Wall Street Journal analysis of Medicare data found a pattern of Medicare Advantage’s sickest patients dropping their privately run coverage just as their health needs soared. Many made the switch after running into problems getting their care covered.
Plans run by the private insurers in the Medicare Advantage system are supposed to offer old and disabled people the same benefits they would get from traditional Medicare. The plans can be a bargain for people because they limit out-of-pocket expenses and often offer extra benefits such as dental care.
The government through CMS does pay Medicare Advantage a premium.
Medicare Advantage companies said they use Medicare’s standards when they review and approve medical services, and that their setup improves care for their members, including those at the end of life. They said their oversight ensures that customers get safe, appropriate and high-quality care.

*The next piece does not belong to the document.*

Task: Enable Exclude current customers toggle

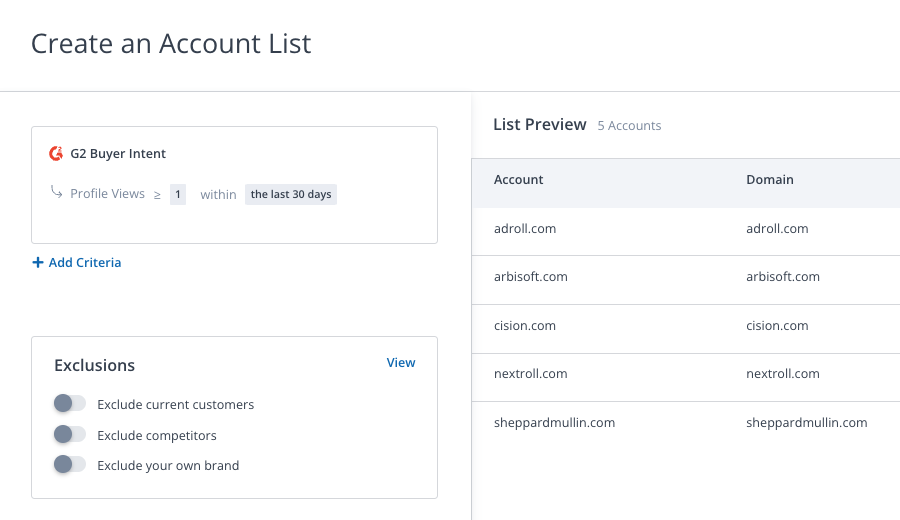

A UnitedHealth spokesman, Matthew Wiggin, said the Journal’s analysis focused on just a tiny fraction of the company’s Medicare recipients and that nearly all Medicare Advantage participants are satisfied with the program. He disputed that care denials by insurers played a role in people’s decisions to switch out of Medicare Advantage, saying patients at the end of life might switch coverage for many reasons.